Enzo Genton

Personal information
- Date of birth: 31 March 2006 (age 20)
- Place of birth: Ploemeur, France
- Height: 1.88 m (6 ft 2 in)
- Position: Centre-back

Team information
- Current team: Amiens (on loan from Lorient)
- Number: 25

Youth career
- 2011–2014: CS Honfleur
- 2014–2023: Lorient

Senior career*
- Years: Team / Apps / (Gls)
- 2023–: Lorient B / 31 / (3)
- 2024–: Lorient / 6 / (1)
- 2025–2026: → Rouen (loan) / 26 / (0)
- 2026–: → Amiens (loan) / 2 / (0)

International career^{‡}
- 2024: France U19 / 3 / (0)

= Enzo Genton =

French footballer (born 2006)

Enzo Genton (born 31 March 2006) is a French professional footballer who plays as a centre-back for club Amiens on loan from club Lorient.

== Club career ==
Born in Plomeur, Brittany, Genton joined the youth academy of Lorient in the under-9 age group. He made his Ligue 2 debut for the club in the 2024–25 season. On 27 September 2024, he scored his first professional goal for the club, an acrobatic volley from a corner kick that capped off a 3–0 win over Ajaccio. On 5 March 2025, Genton signed his first professional contract with Lorient.

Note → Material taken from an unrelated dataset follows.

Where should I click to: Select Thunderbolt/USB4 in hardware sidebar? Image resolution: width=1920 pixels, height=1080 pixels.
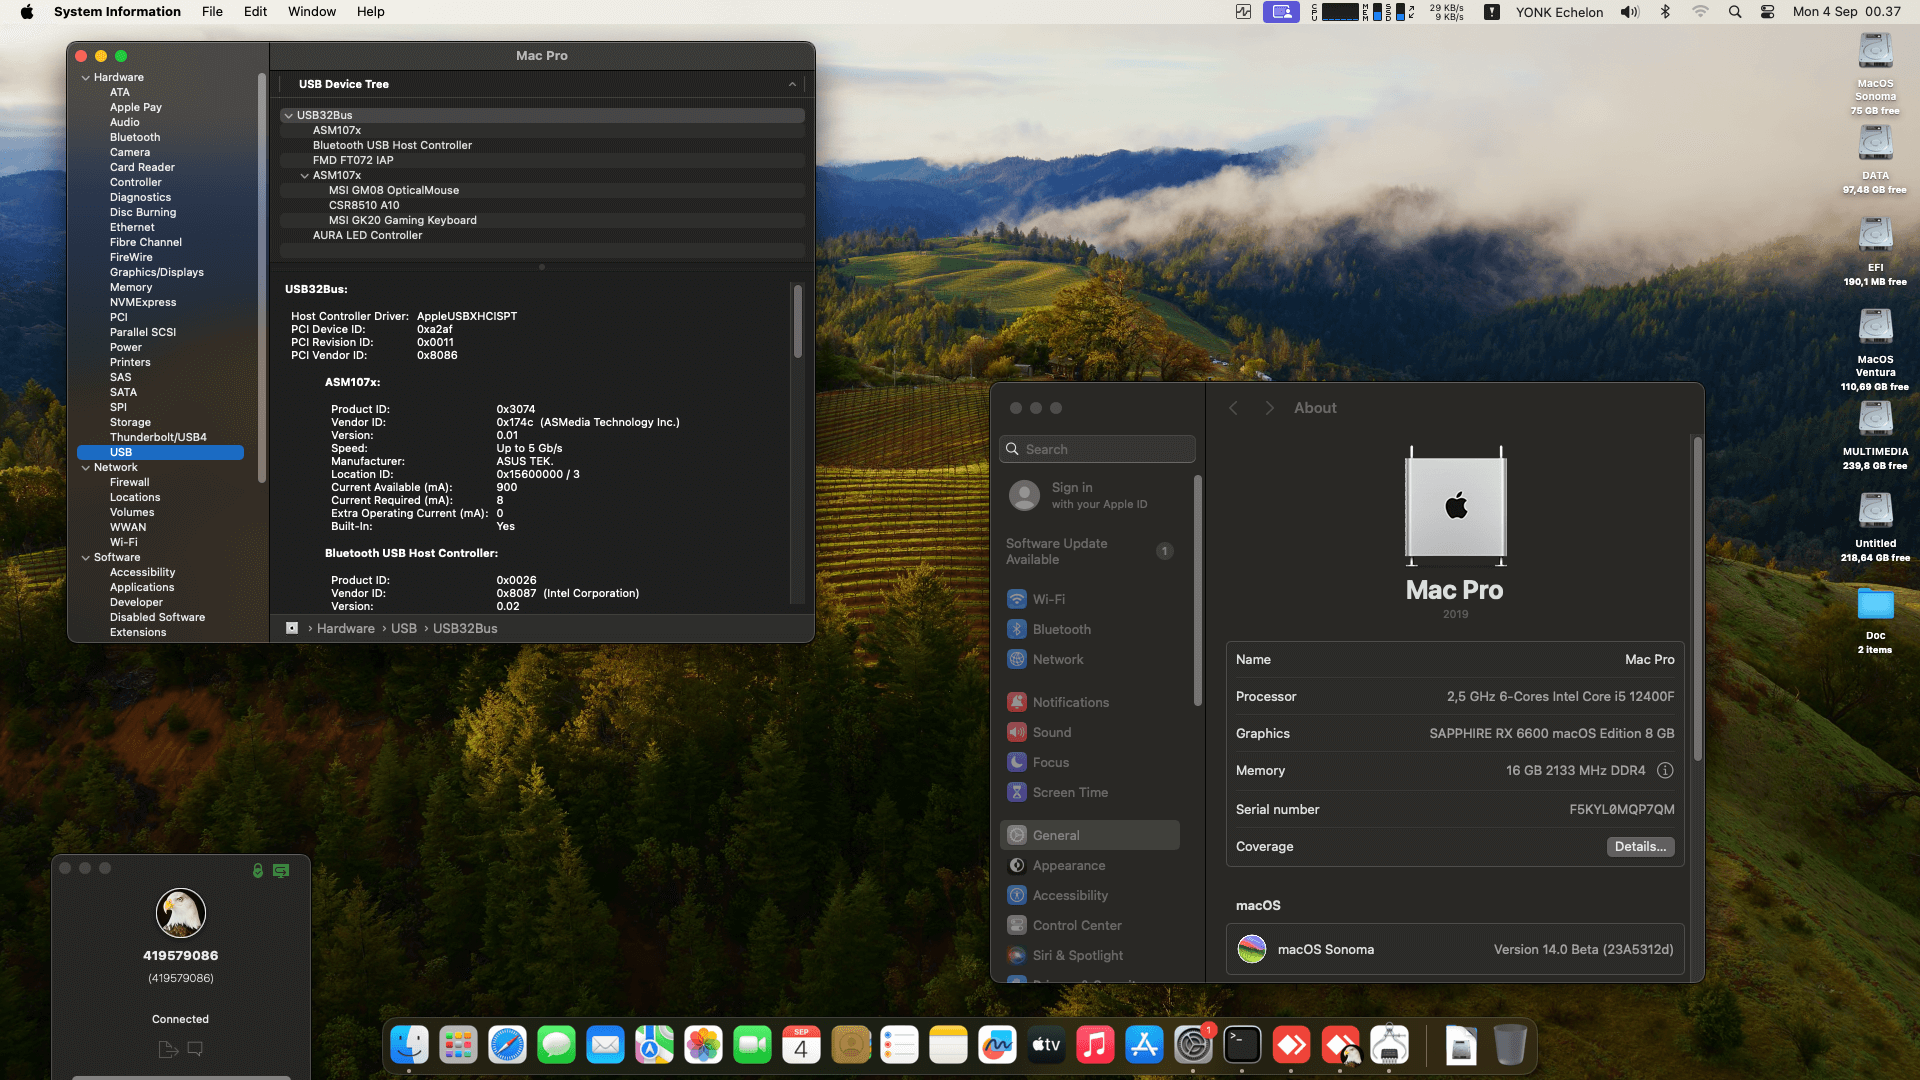click(x=158, y=438)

On 21 July 2025, Genton was loaned by Rouen in Championnat National.

== International career ==

Genton is a France youth international, making his debut for the under-19s in September 2024.

== Personal life ==

Enzo's father Benjamin Genton is a former professional footballer, while his uncle Florian Genton is a sports journalist.